La Tunisie a appelé, par le biais de son ministère des Affaires étrangères, «la Communauté internationale à intensifier la coopération en matière de lutte anti-terroriste et à éradiquer ce fléau à la racine».
Le Koweït a condamné l’attaque la qualifiant d’«acte criminel obscène qui contredit toutes les religions et les valeurs universelles».
La Palestine a qualifié, pour sa part, l’attentat d’Istanbul de «lâche», affirmant, dans un communiqué de son ministère des Affaires étrangères «être en permanence aux côtés de la Turquie».
Le gouvernement espagnol a exprimé «sa solidarité avec le gouvernement et le peuple turcs dans la lutte contre la barbarie du terrorisme».
Le ministère grec des Affaires étrangères a annoncé, quant à lui, «son entière solidarité avec le peuple turc ami».
L’Iran a condamné, de son côté, l’attaque «terroriste», présentant ses «condoléances aux familles des victimes, ainsi qu’au peuple et au gouvernement turcs».

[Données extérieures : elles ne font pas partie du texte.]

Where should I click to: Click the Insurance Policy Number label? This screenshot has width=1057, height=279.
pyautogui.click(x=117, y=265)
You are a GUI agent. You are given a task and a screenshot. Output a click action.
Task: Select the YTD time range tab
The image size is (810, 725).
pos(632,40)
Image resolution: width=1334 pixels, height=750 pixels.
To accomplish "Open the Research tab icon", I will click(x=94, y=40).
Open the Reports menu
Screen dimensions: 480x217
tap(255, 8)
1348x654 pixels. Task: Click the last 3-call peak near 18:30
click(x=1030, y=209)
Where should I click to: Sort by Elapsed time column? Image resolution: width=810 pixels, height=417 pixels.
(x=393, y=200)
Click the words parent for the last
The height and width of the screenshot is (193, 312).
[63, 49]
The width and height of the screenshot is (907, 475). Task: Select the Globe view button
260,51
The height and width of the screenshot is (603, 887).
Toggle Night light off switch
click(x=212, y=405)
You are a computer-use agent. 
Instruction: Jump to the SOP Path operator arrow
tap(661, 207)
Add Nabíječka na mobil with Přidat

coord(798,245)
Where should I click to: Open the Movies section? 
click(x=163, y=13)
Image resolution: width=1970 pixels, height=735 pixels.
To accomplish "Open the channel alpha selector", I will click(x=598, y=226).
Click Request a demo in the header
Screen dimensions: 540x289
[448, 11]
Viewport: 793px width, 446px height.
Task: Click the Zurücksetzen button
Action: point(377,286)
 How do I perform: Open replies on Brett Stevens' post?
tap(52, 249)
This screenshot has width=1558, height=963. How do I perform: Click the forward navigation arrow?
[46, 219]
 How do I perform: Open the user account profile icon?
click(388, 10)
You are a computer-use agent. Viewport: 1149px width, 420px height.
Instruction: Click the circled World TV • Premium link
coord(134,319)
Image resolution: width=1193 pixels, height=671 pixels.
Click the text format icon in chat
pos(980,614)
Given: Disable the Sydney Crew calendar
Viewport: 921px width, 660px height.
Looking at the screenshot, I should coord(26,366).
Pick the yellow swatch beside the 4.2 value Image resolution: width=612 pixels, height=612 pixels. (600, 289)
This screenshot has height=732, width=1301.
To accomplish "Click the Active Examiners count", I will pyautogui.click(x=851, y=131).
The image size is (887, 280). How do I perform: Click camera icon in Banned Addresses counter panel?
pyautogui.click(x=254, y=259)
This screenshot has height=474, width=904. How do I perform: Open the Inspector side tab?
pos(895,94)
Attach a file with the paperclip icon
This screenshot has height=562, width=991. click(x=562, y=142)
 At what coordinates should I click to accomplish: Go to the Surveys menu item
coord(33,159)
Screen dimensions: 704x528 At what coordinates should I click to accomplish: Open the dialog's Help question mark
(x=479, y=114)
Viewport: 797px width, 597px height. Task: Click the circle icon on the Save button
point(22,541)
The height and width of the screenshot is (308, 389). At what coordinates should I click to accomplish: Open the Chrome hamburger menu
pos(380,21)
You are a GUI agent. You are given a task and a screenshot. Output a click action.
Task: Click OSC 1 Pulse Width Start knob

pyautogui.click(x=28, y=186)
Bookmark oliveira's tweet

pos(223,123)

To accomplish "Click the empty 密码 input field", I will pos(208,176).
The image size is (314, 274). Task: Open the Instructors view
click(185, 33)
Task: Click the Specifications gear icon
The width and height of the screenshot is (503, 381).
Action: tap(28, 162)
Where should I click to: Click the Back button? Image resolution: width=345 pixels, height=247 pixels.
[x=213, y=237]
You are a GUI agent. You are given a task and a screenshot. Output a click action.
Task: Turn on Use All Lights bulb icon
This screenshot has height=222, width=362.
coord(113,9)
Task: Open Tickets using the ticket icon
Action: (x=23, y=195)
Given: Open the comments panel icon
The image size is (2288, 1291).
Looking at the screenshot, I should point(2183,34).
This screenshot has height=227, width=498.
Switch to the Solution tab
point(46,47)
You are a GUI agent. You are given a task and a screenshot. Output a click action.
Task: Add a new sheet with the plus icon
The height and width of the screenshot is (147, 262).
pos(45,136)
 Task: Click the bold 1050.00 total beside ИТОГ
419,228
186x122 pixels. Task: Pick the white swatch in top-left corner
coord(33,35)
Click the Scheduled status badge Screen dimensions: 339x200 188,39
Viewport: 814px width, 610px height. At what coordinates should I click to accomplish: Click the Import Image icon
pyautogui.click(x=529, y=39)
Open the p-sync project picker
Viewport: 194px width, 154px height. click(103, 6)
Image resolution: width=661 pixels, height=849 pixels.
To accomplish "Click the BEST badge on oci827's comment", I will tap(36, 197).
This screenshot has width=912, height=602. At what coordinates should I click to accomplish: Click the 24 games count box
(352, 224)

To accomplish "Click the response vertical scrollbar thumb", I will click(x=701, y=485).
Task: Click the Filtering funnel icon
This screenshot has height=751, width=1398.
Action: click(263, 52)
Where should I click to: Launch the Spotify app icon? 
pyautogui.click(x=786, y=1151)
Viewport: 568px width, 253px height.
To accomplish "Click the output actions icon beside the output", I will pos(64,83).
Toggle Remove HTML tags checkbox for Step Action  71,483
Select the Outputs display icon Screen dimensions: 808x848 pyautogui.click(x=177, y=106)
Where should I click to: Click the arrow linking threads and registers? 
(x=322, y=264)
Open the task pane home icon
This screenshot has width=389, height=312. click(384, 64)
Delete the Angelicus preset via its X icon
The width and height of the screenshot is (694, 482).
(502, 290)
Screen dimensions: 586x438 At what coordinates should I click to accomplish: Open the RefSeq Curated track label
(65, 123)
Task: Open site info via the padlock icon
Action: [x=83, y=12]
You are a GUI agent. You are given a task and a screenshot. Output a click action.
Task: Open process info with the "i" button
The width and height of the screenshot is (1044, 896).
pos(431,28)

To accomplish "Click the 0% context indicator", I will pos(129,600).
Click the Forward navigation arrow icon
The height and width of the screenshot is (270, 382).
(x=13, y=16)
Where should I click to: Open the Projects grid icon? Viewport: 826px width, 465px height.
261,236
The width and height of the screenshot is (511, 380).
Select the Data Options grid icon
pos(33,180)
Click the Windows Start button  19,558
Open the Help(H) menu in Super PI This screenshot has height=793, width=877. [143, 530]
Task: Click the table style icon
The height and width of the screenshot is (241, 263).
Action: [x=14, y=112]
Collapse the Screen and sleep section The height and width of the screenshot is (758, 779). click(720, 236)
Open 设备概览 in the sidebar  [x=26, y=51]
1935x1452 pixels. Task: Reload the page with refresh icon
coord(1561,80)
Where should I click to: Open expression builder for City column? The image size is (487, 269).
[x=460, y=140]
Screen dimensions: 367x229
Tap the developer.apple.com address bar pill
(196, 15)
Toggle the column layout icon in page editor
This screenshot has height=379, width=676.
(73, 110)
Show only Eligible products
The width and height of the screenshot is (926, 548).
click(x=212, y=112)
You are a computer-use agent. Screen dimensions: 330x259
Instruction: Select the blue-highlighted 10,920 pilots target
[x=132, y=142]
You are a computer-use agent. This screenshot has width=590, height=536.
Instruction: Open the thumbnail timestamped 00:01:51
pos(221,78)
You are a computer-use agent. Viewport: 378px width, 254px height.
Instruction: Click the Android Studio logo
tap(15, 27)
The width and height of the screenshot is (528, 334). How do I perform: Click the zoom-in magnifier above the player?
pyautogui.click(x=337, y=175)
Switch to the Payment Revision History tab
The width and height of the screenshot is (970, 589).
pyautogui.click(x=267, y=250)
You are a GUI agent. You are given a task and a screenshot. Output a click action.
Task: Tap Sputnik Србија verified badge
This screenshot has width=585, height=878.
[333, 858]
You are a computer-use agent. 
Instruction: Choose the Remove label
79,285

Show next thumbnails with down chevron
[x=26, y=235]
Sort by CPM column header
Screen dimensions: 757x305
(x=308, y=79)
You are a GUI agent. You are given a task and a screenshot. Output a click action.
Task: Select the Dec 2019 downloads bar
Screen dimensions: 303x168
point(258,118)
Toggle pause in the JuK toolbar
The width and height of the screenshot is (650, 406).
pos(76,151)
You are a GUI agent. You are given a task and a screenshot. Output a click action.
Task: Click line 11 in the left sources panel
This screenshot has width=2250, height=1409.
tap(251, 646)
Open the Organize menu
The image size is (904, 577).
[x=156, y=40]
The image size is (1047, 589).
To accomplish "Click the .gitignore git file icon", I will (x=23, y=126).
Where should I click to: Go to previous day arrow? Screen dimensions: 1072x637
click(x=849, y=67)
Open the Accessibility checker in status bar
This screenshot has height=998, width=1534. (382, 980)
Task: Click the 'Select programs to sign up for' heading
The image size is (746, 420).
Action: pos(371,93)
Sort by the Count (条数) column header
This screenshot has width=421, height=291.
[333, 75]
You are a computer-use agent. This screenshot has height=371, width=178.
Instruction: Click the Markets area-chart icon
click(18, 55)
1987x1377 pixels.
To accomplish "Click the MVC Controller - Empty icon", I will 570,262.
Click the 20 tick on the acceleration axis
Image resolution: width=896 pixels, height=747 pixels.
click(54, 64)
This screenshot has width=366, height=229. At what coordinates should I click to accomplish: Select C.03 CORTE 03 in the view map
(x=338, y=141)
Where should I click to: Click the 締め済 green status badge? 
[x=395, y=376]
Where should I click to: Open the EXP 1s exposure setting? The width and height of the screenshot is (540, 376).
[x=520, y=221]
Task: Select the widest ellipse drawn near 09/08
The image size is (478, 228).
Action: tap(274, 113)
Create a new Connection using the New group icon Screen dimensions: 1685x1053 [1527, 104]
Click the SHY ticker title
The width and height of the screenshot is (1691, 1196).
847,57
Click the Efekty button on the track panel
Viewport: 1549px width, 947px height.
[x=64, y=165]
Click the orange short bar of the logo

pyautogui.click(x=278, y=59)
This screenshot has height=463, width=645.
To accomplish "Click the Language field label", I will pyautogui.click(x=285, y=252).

L’Union européenne a réitéré après l’attentat son soutien continu à la Turquie, renouvelant son engagement à travailler de manière étroite avec Ankara pour combattre le terrorisme.
Le Premier ministre britannique Philip Hammond a écrit sur son compte Twitter : «Le Royaume-Uni condamne cet acte terrorisant».
Dans un communiqué de la présidence kosovare, le président, Hashim Thaci, déclare avoir été choqué lorsqu’il a appris la nouvelle de l’attentat.
Les présidents de l’Ukraine, de la Lituanie et de la Macédoine ont tous condamné fermement l’attaque survenue mardi matin à Istanbul.
Le ministère pakistanais des Affaires étrangères s’est dit confiant dans la capacité de la Turquie à vaincre le terrorisme.
Selon un dernier bilan livré par le gouverneur d'Istanbul, Vasip Sahin, l'attentat a fait 11 morts, dont 7 policiers et 4 civils, ainsi que 36 blessés, dont trois grièvement.